Given that most journalists and their readers are non-Christians, like Prof. Hall they don’t want the Shroud to be true. Therefore, they will continue clinging like drowning men to whatever straw they can find, so they don’t have to be confronted with the evidence that Christianity is true. But in so doing what St. Paul wrote in2Th. 2:11-12 applies to them, who would rather believe the non-Christian lie than the Christian truth:

imageDoes it occur to Stephen that the statement that most journalists and their readers are non-Christian is preposterous? Does he not realize, too, that countless numbers of Christians don’t believe the shroud is real and that is okay?

One thing that seems to upset Stephen is this:

The exclamation mark [in the picture] indicates that, far from being objective science, these philosophical naturalists wanted the Shroud to be a fake.
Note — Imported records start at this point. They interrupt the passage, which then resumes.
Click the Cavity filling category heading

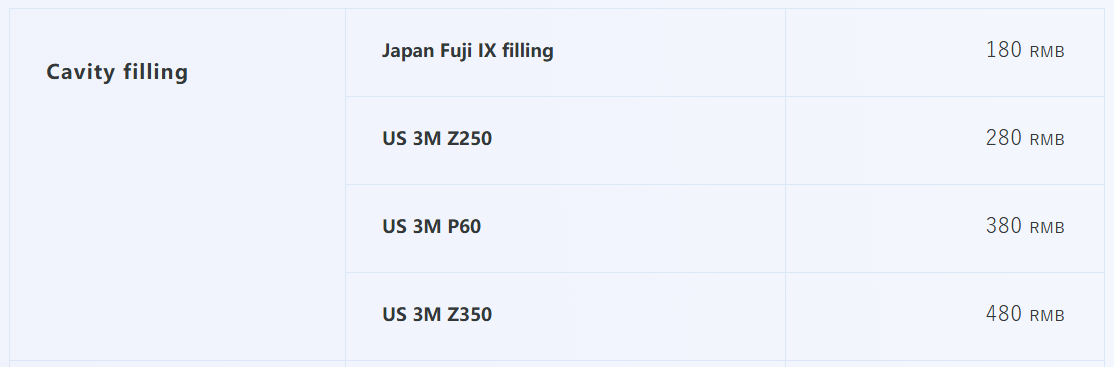pos(117,72)
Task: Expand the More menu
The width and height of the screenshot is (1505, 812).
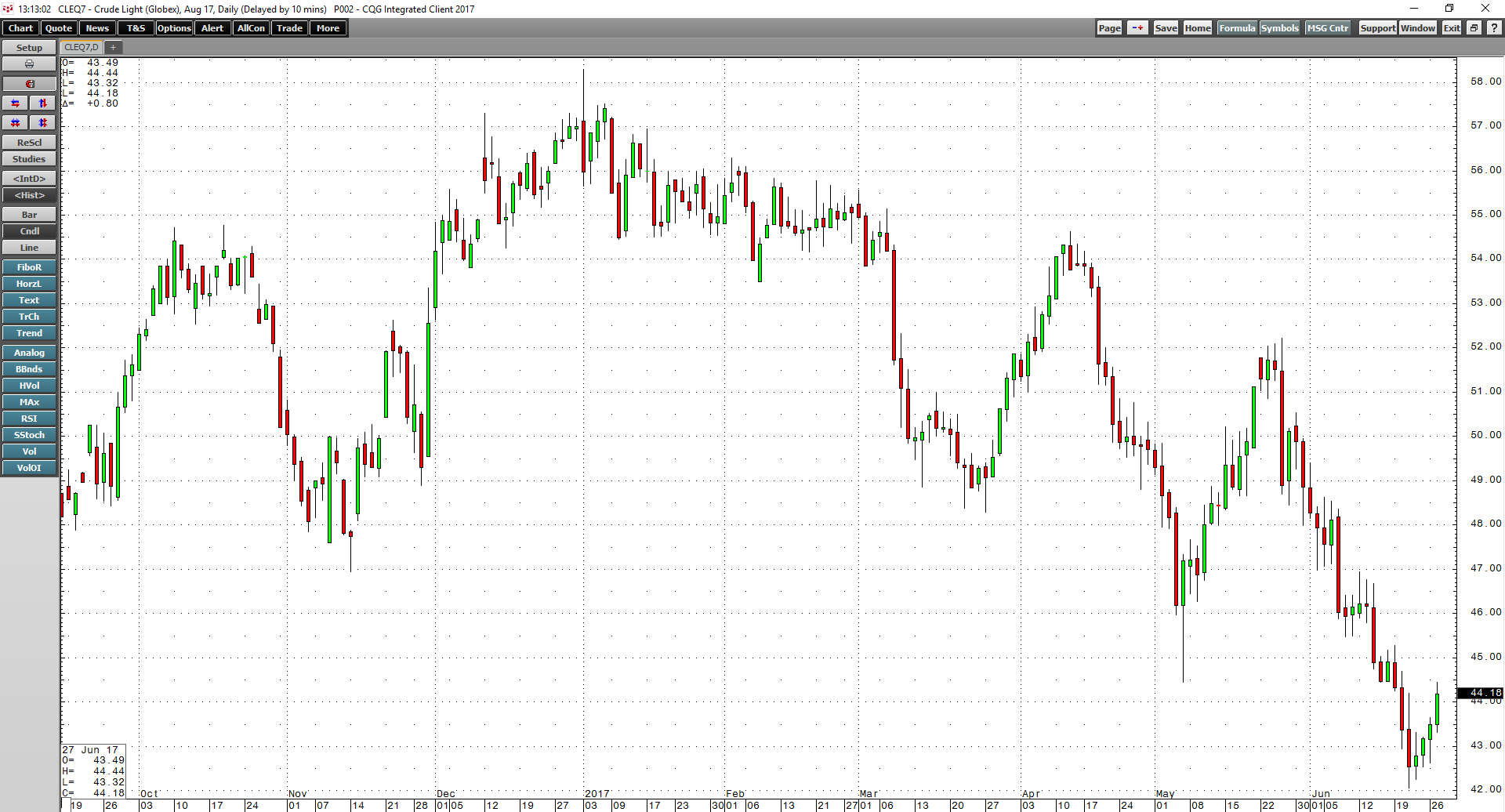Action: [328, 27]
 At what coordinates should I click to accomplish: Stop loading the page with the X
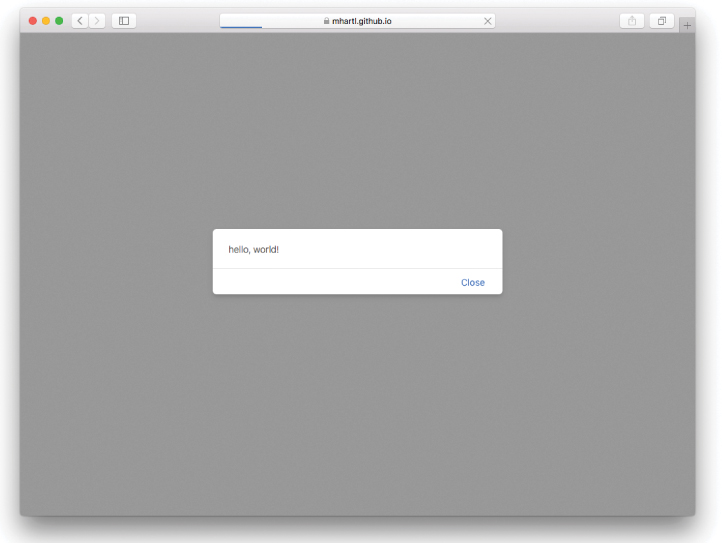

Indeed, Professor Hall candidly admitted it:

Professor Hall, who heads the Oxford research laboratory in archaeology and the history of art, said he was not disappointed in the result. ‘I have to admit I am an agnostic and I don’t want at my time of life to have to change my ideas.’" (Radford, T., "Shroud dating leaves ‘forgery’ debate raging," The Guardian, October 14, 1988.]

I have a different reading on this. I see Hall as being honest. I think he is saying he would report the truth regardless of his beliefs.